--- start RECORDS FOR THIS TASK ---

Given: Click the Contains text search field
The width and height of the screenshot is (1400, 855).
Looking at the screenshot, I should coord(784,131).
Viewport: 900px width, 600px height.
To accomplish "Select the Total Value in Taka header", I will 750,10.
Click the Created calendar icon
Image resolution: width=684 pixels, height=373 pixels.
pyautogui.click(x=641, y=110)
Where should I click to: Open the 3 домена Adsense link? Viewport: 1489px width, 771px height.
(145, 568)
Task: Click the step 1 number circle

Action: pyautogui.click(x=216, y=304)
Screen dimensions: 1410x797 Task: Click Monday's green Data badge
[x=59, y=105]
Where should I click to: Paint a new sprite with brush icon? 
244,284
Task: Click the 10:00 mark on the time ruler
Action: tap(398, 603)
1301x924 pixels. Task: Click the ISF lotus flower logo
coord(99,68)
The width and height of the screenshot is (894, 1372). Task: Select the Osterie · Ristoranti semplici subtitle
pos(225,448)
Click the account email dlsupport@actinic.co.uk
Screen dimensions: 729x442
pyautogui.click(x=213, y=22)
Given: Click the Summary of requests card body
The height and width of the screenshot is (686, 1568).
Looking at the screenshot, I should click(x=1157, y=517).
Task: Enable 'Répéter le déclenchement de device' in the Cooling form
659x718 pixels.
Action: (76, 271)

--- end RECORDS FOR THIS TASK ---

_EXERCISE AIM_
Edit the lines from the one containing "The width and height of the screenshot is (894, 1372)." through the last line, replacing "Cooling form" with "Heating form" and leaving everything else unchanged.

_EXERCISE OUTPUT_
The width and height of the screenshot is (894, 1372). Task: Select the Osterie · Ristoranti semplici subtitle
pos(225,448)
Click the account email dlsupport@actinic.co.uk
Screen dimensions: 729x442
pyautogui.click(x=213, y=22)
Given: Click the Summary of requests card body
The height and width of the screenshot is (686, 1568).
Looking at the screenshot, I should click(x=1157, y=517).
Task: Enable 'Répéter le déclenchement de device' in the Heating form
659x718 pixels.
Action: (76, 271)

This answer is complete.